Critical shortage of workers hampering home care in Ottawa
Wait list for home care now almost 3,000 names long
Close to 3,000 people are waiting for home care from a personal support worker or a nurse in Ottawa and staffing agencies warn it could get worse with the growing shortage of health-care workers across the province.
"I've never seen it to the degree that it is right now," said Nancy Lefebre, chief clinical executive of Saint Elizabeth Health Care (SEHC), a local home-care agency.
Demand for home-care services has grown during the COVID-19 pandemic and at the same time, job vacancies are ballooning. In Ottawa, vacancies at some agencies are as high as 30 per cent.

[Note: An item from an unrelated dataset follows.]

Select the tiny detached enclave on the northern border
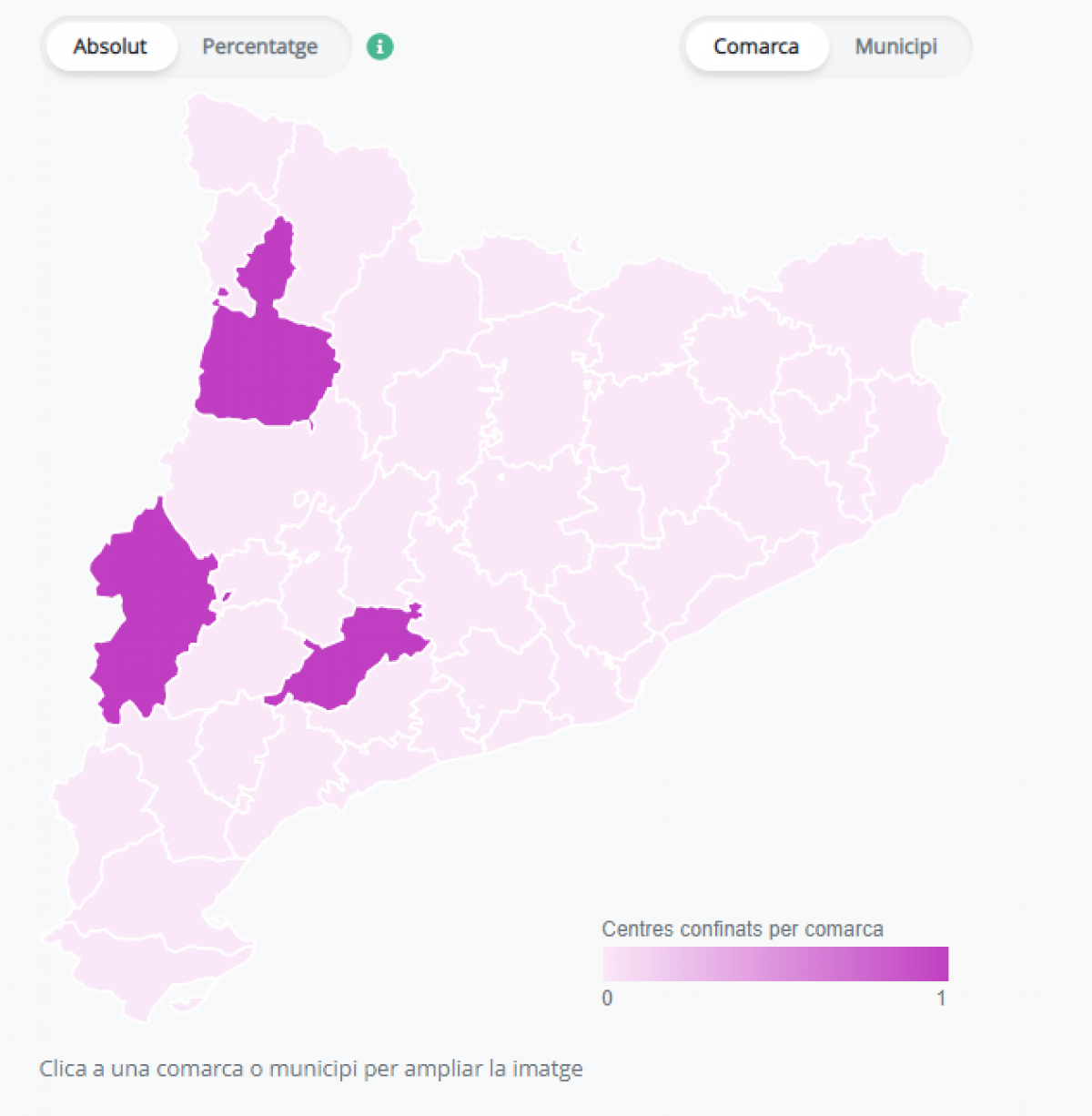The height and width of the screenshot is (1116, 1092). [577, 244]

"I think our patients' health and safety is what's at risk," said Lefebre about the need to fix the staff shortage. SEHC alone has 60 vacancies for personal support workers and nurses in Ottawa.
Garth Ogilvie, a registered nurse who delivers home-care services in Ottawa, said he's experienced a "jump" in the number of daily visits he makes, from an average eight to 10 each day last year, to up to 15 a day now.
"The longer days have been stressful on everybody," said Ogilvie, who said his team has had to become more efficient covering off patient needs, but he's hoping more help is on its way soon.
Wage gap makes hiring difficult
Agencies like the Victorian Order of Nurses say getting that help is much harder because of a large salary gap with other sectors — including long-term care homes and hospitals.
"So we bring in great folks, and then we lose them to other sectors," said Jo-Anne Poirier, CEO of Victorian Order of Nurses.
The non-profit says it has 400 vacancies for personal support workers and 300 for nurses in Ontario and Nova Scotia.
The Ontario Community Support Association, which supports not-for-profit home care and community support service providers, estimates there's a 19 per cent wage gap between personal support workers in home care compared to the hospital sector, and an average $11 per hour salary difference for nurses.
Poirier said agencies are negotiating with the province to fix the salary disparity, and expand funding to support more families.
The Ministry of Health and Long-Term Care has offered a short-term increase through pandemic pay for personal support workers worth $3 per hour but it has not been enough to make up the difference, said Poirier.
Missed appointments
Meanwhile, those who receive home care have been experiencing gaps in service.
Laurie Alphonse, who depends on home care to live independently, said missed appointments have become chronic since the pandemic, including a period last month when no one came every Friday for almost a month.
"It's frustrating," she said because she uses a wheelchair and her care worker helps her shower and get dressed each day.
She said she gets angry when they call to cancel appointments because it can blow a whole day of activities, and wreak havoc on the 50-year-old's sense of independence.
Lobbying the province
Ontario Community Support Association CEO Deborah Simon said she's hoping to make the point that there are cost savings through increased investment in home care.
Recent findings from the Canadian Institute for Health Information suggest 18,000 Ontario long-term care residents could be living in their own home with expanded help from home care, said Simon.
"Every other sector is more expensive," said Simon, who says fixing home care should be part of the solution to over-burdened hospitals and the health-care system in general.